Today, Aslina is renowned for its range of premium wines and is the realisation of Biyela’s dream to create an exceptional world-class brand.

Her ambition to create her own wines grew following a collaboration with Californian winemaker Helen Kiplinger as part of Mika Bulmash’s Wine for the World initiative.

It was over dinner and a glass of wine with her new colleagues in the US, that Biyela shared the story of the inspiration behind her ambition.

Her grandmother was the guiding light in her life, and it became obvious that her new brand should be named Aslina in the matriarch’s honour.

Samantha Suddons

In 2020 Samantha Suddons launched her own wine label called VineVenom.

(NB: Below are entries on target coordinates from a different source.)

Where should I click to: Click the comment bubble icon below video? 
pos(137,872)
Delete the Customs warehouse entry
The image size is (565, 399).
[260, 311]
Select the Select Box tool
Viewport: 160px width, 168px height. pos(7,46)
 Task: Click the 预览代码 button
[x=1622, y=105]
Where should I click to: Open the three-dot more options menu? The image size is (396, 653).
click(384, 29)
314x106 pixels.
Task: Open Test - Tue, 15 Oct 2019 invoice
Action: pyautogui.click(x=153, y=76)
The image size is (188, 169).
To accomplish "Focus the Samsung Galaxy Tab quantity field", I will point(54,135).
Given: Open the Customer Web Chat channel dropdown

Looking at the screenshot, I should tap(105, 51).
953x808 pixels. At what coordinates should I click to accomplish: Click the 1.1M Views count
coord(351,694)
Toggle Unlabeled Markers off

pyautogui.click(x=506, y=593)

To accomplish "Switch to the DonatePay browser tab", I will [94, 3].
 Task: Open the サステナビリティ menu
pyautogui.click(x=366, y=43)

Suddons journey in winemaking began when she moved to South Africa at the age of 21.

After completing her studies with the Cape Wine Academy and the Wine and Spirits Education Trust, Samantha gained a wealth of experience with prominent wineries, including Mullineux, Terracura, Silwervis, Smiley Wines, and Reyneke.

The latter made the greatest impression, exposing her to low intervention, biodynamic and organic farming.

As such, VineVenom produces wines from sustainably farmed vineyards, focusing on quality over quantity to express terroir.

Carmen Stevens

Carmen Stevens is the founder of Carmen Stevens Wines - the first 100% black-owned winery in SA. As a black woman pursuing a winemaking career in the apartheid-era in SA, Stevens had to roar to be heard.

She had to fight off prejudice just to be given the chance to learn how to make wine. Carmen Stevens Wines was established in 2011 with its maiden vintage in 2014.

Stevens has been involved in the South African wine industry since qualifying in 1995. She graduated as the first black South African to study the art of winemaking in South Africa. In January 2019 Stevens registered the first 100% black-owned winery in South Africa in Stellenbosch.

Marelise Niemann

Marelise Niemann is the maker of her own-label Momento Wines as well as for Bot River farm, Anysbos, where she makes both ranges in the cellar.

Niemann has since become known for wines of purity, elegance, and honesty, working with old vines in both Bot River and the Swartland with a minimal intervention approach putting terroir front and centre.

It may have been “a skelm glass of Tassies at a school dance” that kindled her curiosity in winemaking, but she has gone on to produce elegant and pure wines with sound structure and texture.

Having cut her teeth in California and as a winemaker for Beaumont wines, Niemann picked her first Grenache for her solo project in 2011 and then launched Momento wines in 2013.